▶ _Consigna_
Transcribe del texto sobre Freud y Dostoyevsky el pasaje que va de "Del diario de" a "la pulsión creadora.", ambos incluidos.

▶ _Texto del ejercicio_
◆ ◆ ◆ ◆ ◆ ◆ ◆

Empero le restaban a su persona sobrados rasgos sádicos
que se exteriorizaban en su irritabilidad, manía martirizadora,
intolerancia aún hacia las personas amadas y también
salían a la luz en la manera que trataba a sus lectores como
autor. Vale decir, en las pequeñas cosas era sádico hacia
afuera; en las cosas mayores, sádico hacia adentro y por
tanto masoquista, o sea el más blando, manso y solícito de
los hombres"(Amorrortu XXI 176).
En el pensamiento de Freud, la neurosis no es la causa
de la genialidad de Dostoyevsky sino, por vía del sentimiento
de culpa, un factor inhibitorio del pensamiento que
lo lleva a una identificación con el agresor, a una alianza con
sus carceleros, a una posición reaccionaria en política y religión.
Del diario de la segunda esposa del escritor extrae
Freud la conclusión de que sólo cuando se había expresado
mediante el auto castigo la culpa inconsciente (perder todo
en el juego) quedaba libre la mente para una verdadera orgía
de creación literaria. La pasión masoquista es de lo que
había que desprenderse mediante la catarsis del juego para
que la inspiración llegara; el juego es aquí una conversión de
masoquismo sexual en masoquismo moral, una desviación
de la libido que sustituye un objeto por otro. y, haciéndole
justicia a Thomas Mann, debemos resaltar que, en última
instancia, lo que importa es el origen del mal en el campo
de lo erótico, que conlleva por un lado la compulsión del
síntoma y por otro la pulsión creadora.
También en Nietzsche se subraya el origen erótico de la
enfermedad, con prudencia y belleza se describe como un
"mal cuyo origen sexual es manifiesto e incontestable y en el
cual la ciencia ha descubierto una contaminación erótica"
Henos aquí ante misteriosas enfermedades, sobrecargadas
de sufrimiento y de conocimiento, en las que Eros recibe
de Tánatos el impulso, podríamos decir también, la compulsión,
a la creación y lo podemos leer, textualmente, en
Nobleza de Espíritu: "Es lo propio de tal mal (la sífilis)

◆ ◆ ◆ ◆ ◆ ◆ ◆

▶ _Líneas proporcionadas_
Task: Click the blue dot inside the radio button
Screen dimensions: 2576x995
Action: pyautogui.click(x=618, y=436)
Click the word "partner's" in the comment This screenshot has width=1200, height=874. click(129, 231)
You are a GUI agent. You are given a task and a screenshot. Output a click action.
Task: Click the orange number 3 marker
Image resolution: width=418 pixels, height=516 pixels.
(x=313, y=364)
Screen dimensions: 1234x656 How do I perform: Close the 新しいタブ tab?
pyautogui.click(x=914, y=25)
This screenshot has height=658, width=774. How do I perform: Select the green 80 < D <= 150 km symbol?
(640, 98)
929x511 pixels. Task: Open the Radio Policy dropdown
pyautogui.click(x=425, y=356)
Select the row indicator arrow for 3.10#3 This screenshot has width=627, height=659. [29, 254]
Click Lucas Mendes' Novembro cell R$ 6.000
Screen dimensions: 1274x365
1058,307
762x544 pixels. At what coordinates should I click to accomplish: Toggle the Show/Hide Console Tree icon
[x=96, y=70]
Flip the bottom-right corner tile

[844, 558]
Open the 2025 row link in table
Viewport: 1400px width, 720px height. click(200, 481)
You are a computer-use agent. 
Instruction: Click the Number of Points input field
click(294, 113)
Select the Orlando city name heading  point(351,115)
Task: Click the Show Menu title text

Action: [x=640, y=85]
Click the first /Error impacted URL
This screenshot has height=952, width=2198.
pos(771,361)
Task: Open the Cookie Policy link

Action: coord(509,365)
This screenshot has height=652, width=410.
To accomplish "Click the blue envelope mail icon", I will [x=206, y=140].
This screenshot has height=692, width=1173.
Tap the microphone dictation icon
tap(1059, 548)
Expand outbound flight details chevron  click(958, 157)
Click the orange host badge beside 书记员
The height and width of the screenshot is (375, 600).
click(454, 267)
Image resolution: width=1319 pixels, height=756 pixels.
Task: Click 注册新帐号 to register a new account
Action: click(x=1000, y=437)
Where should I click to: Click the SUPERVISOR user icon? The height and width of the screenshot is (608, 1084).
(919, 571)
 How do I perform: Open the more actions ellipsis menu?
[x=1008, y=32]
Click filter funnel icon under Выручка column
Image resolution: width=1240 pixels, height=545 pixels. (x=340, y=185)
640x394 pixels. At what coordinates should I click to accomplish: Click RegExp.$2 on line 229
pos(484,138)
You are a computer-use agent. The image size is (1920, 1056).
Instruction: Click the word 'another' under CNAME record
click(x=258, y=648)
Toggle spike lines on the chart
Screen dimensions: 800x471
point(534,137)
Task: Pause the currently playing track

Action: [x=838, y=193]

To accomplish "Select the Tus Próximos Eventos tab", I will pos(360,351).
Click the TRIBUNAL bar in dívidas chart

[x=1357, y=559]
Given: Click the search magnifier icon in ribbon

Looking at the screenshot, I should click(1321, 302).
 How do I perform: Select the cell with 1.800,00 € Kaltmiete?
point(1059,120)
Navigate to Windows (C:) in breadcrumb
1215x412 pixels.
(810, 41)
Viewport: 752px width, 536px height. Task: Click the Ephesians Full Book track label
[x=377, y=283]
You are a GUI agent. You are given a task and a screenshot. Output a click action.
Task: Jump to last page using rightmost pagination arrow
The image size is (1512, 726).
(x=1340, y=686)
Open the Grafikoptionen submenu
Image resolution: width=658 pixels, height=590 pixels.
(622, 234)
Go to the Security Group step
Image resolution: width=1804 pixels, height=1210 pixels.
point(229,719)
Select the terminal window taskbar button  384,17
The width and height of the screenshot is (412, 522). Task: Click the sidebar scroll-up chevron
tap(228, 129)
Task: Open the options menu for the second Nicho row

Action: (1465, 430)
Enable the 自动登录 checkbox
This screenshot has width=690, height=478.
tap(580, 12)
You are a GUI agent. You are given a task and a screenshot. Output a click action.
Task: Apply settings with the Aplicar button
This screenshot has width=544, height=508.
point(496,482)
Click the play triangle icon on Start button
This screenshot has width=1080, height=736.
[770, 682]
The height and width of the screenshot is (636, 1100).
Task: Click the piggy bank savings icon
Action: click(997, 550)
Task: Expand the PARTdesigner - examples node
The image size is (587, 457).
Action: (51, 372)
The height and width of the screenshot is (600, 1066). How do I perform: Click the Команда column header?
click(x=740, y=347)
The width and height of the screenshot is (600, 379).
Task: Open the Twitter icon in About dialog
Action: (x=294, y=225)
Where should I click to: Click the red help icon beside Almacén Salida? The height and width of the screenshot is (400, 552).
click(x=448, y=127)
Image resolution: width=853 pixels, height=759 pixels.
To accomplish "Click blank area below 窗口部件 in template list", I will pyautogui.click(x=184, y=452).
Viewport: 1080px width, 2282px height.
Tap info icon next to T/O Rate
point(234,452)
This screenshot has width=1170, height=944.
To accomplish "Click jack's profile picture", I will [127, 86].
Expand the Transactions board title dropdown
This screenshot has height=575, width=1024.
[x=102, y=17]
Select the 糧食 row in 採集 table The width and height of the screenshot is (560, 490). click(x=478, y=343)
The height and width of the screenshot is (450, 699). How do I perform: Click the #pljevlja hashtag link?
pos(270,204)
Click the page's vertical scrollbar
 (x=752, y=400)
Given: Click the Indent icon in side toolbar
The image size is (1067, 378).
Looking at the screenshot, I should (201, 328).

◆ ◆ ◆ ◆ ◆ ◆ ◆

▶ _Respuesta escrita_
Del diario de la segunda esposa del escritor extrae
Freud la conclusión de que sólo cuando se había expresado
mediante el auto castigo la culpa inconsciente (perder todo
en el juego) quedaba libre la mente para una verdadera orgía
de creación literaria. La pasión masoquista es de lo que
había que desprenderse mediante la catarsis del juego para
que la inspiración llegara; el juego es aquí una conversión de
masoquismo sexual en masoquismo moral, una desviación
de la libido que sustituye un objeto por otro. y, haciéndole
justicia a Thomas Mann, debemos resaltar que, en última
instancia, lo que importa es el origen del mal en el campo
de lo erótico, que conlleva por un lado la compulsión del
síntoma y por otro la pulsión creadora.